I ricorsi avviati al Tar del Lazio dalla società Aeroporti di Roma e dall’ente dell’aviazione puntano a cancellare l’innalzamento della tutela sulla Riserva del litorale con argomentazioni in alcuni casi pittoresche. Come, per esempio, quella per cui il progetto di ampliamento sarebbe stato addirittura concepito prima dell’istituzione della Riserva naturale, cioè addirittura prima del 1996. E che questo primato nell’ideazione sarebbe più forte delle leggi approvate in seguito dal parlamento. O come la tesi per cui l’ampliamento dell’aeroporto con nuove piste, nuova stazione, alberghi, centri commerciali e altro, sparsi su 1.300 ettari, non danneggerebbe la Riserva, ma migliorerebbe l’ambiente.

Le differenze

Tra le storie di Marino e Fiumicino, per la verità, qualche differenza importante c’è. Mentre a Marino il diritto all’edificazione era stato formalmente acquisito da Dea Capital in tutte le sue parti, a Fiumicino no. Il progetto del raddoppio dell’aeroporto ha avuto alla vigilia di Natale del 2012 l’assenso del governo Monti con un decreto della presidenza del Consiglio che però è stato rilasciato senza che fosse stata eseguita una valutazione di impatto ambientale (Via) che è obbligatoria per legge. Anche l’Enac ha dato il suo ok al Masterplan di Fiumicino senza preoccuparsi della Via, salvo poi chiedere la valutazione in un secondo tempo con un cortocircuito logico.
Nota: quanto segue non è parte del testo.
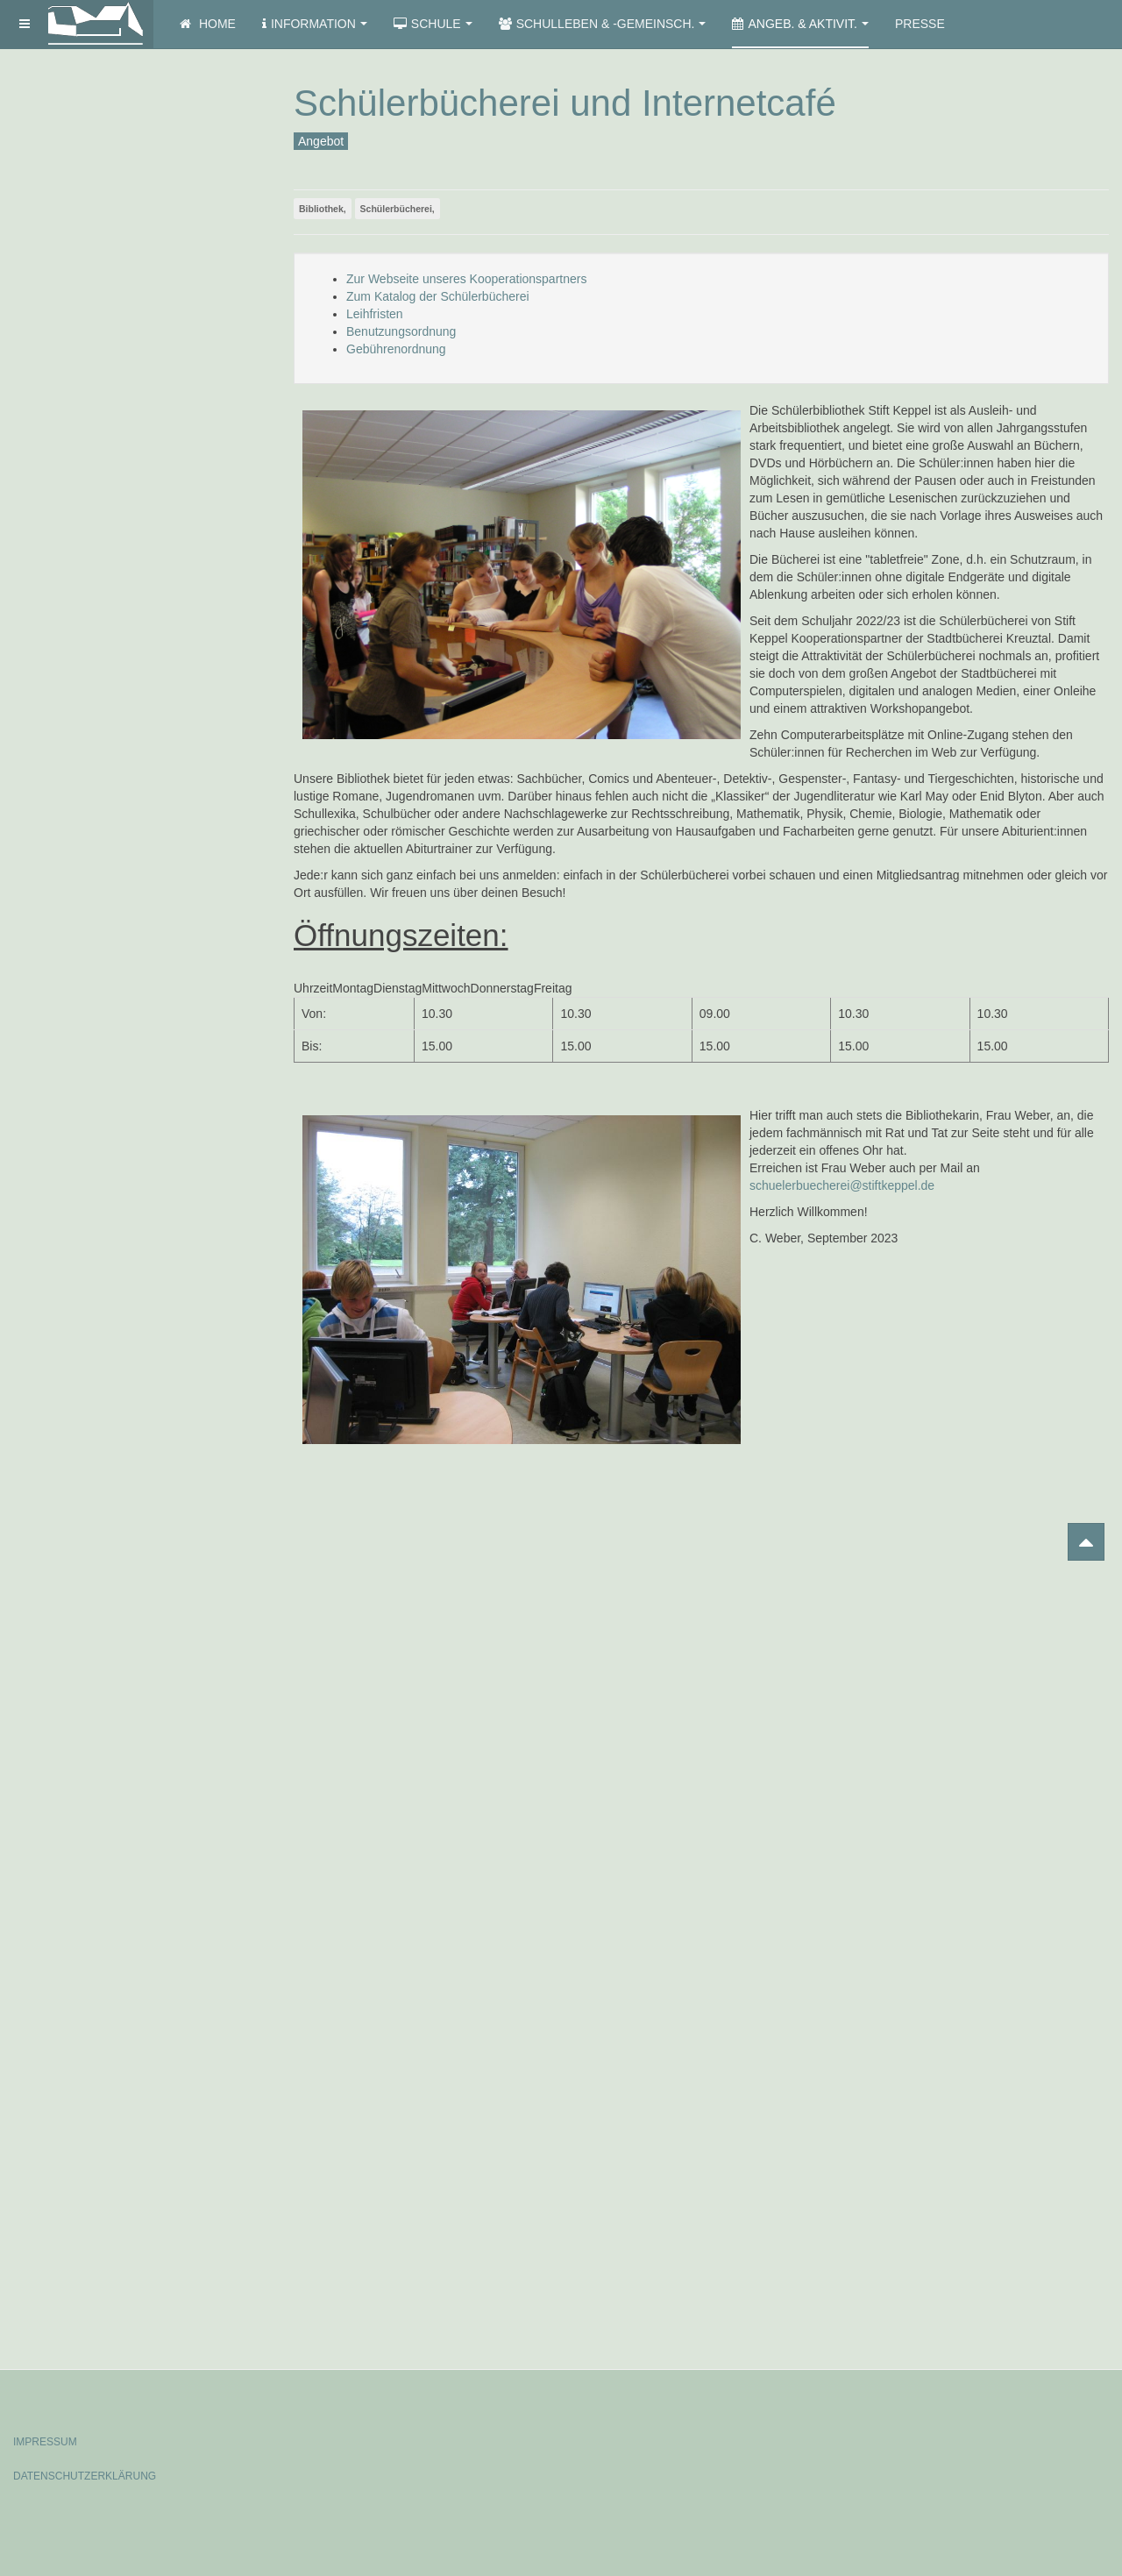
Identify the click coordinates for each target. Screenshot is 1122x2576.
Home (208, 24)
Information (314, 24)
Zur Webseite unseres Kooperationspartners (466, 279)
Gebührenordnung (396, 349)
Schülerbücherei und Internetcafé (565, 103)
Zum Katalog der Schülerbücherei (437, 296)
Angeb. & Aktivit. (800, 24)
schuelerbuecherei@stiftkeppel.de (841, 1185)
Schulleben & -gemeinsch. (603, 24)
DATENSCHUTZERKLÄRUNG (84, 2476)
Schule (433, 24)
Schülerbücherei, (397, 208)
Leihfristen (374, 314)
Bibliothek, (322, 208)
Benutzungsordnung (401, 331)
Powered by (1029, 2427)
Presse (920, 24)
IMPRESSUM (45, 2442)
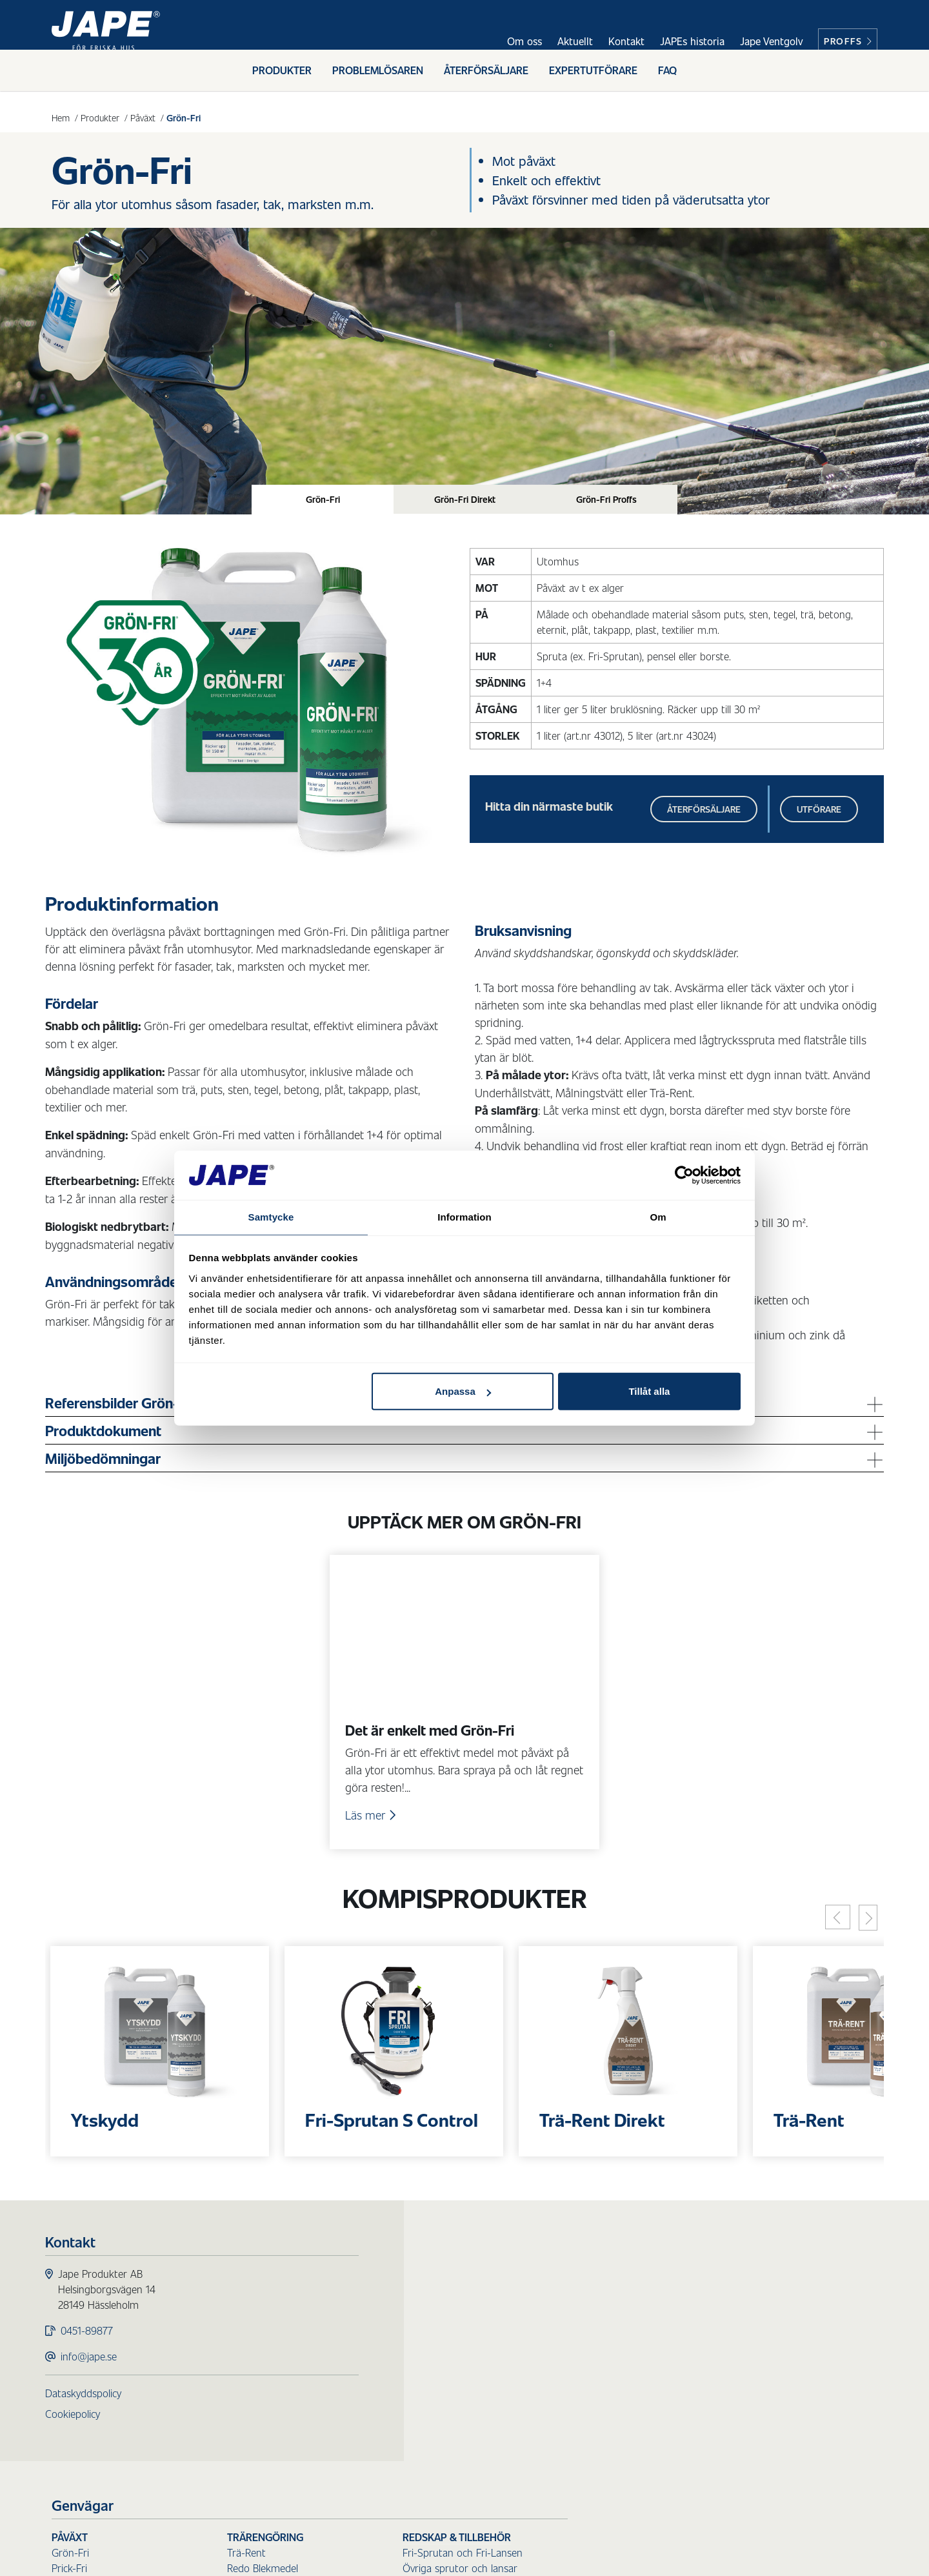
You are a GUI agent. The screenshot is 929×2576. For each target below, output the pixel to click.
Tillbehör (731, 2383)
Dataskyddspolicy (90, 2410)
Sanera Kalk (563, 2440)
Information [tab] (464, 1216)
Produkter (282, 82)
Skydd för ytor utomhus (429, 2378)
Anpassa (463, 1391)
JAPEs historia (692, 41)
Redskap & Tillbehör (766, 2290)
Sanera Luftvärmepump (590, 2409)
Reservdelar (737, 2399)
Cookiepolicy (79, 2430)
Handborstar (740, 2368)
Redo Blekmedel (572, 2321)
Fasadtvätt (391, 2419)
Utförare (812, 813)
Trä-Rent (556, 2306)
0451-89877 (93, 2347)
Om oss (524, 41)
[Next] (862, 1930)
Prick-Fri (379, 2321)
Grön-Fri (380, 2306)
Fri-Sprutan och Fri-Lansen (772, 2306)
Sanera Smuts (568, 2362)
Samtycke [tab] (271, 1216)
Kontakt (626, 41)
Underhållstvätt (395, 2435)
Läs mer (373, 1824)
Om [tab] (658, 1216)
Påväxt (142, 117)
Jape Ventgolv (771, 41)
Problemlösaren (377, 82)
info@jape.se (95, 2373)
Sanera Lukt (564, 2455)
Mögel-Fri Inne (393, 2352)
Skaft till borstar (748, 2352)
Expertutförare (593, 82)
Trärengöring (575, 2290)
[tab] (323, 500)
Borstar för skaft (749, 2337)
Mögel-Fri (382, 2337)
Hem (61, 117)
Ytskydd (379, 2393)
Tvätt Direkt (387, 2466)
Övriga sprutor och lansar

Le azioni legali di AdR ed Enac inseguono passo passo i no istituzionali al raddoppio. Il 25 ottobre 2019 la Commissione tecnica di valutazione dell’impatto ambientale ha bocciato il progetto di Aeroporti di Roma ed Enac. All’inizio del 2020 il commissario ad acta, Vito Consoli, ha varato il decreto per il piano di gestione e il regolamento della Riserva.

Il 21 agosto il ministro dell’Ambiente, Sergio Costa, area Cinque stelle, e il ministro dei Beni culturali, Dario Franceschini (Pd), in un decreto con cui recepivano il parere della Commissione Via hanno espresso un «giudizio negativo sulla compatibilità ambientale del Masterplan dell’aeroporto di Fiumicino».